Due to France nuclear reactors the cost of electricity in France has jumped, adding to Europe’s gas woes, as depressed nuclear output squeezes the market.
The cost of electricity in France has jumped, adding to Europe’s gas woes, as depressed nuclear output squeezes the market.
Located at the heart of Western Europe’s power grid with its fleet of nuclear reactors, France has been the continent’s largest electricity exporter for decades, supplying the UK, Spain, Italy, Switzerland, Belgium, and Germany.
However, France’s nuclear reactors are currently operating at less than half their full capacity. This week, they have produced the least electricity at this time of year since at least 2008, according to data compiled by international media. The country is importing power from neighbouring countries like the UK, since warm weather is making it tougher to cool reactors. Historically, the UK has taken energy from France.
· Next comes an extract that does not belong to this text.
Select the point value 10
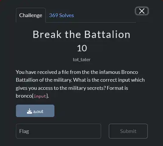This screenshot has width=163, height=146. point(82,48)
Electricity generation from state-run Electricite de France SA, the continent’s largest producer of atomic energy, is struggling under lengthy maintenance of its aging fleet and risks heightening the continent’s dependence on gas, which is in short supply. The company may now need to import power from neighbours in winter, straining wider European supply and burdening consumers with higher costs.
According to Sabrina Kernbichler, a power analyst at S&P Global Commodity Insights, the market is pricing in a large risk premium to electricity early next year because of the low nuclear forecast. Energy markets are also bracing for Germany to step up its emergency energy plan following recent gas cuts to Europe, she said.
France nuclear plants is getting less gas from Germany than normal, tightening availability for its gas-fired power stations and compounding the risks facing its energy supply and economy. The country has received no gas from Germany since June 15, French transmission operator GRTgaz has reported.